▶ [Exercise directions]: Leave out all lines before the one containing "[评价网新浪微博] (921, 2309)", and copy that line and all the rest below it exactly.
Data for processing START
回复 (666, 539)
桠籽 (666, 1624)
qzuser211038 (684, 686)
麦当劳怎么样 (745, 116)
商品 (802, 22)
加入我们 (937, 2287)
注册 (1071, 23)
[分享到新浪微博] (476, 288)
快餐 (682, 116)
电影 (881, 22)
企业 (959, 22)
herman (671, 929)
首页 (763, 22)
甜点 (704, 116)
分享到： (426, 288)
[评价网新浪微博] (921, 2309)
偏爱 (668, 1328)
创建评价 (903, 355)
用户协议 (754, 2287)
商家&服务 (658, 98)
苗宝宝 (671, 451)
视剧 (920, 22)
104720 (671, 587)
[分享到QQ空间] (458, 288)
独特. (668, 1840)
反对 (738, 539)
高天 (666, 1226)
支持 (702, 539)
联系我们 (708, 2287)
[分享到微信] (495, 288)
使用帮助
Data for processing END
▶ [Final answer]:
[评价网新浪微博] (921, 2309)
偏爱 (668, 1328)
创建评价 (903, 355)
用户协议 (754, 2287)
商家&服务 (658, 98)
苗宝宝 (671, 451)
视剧 (920, 22)
104720 (671, 587)
[分享到QQ空间] (458, 288)
独特. (668, 1840)
反对 (738, 539)
高天 (666, 1226)
支持 (702, 539)
联系我们 (708, 2287)
[分享到微信] (495, 288)
使用帮助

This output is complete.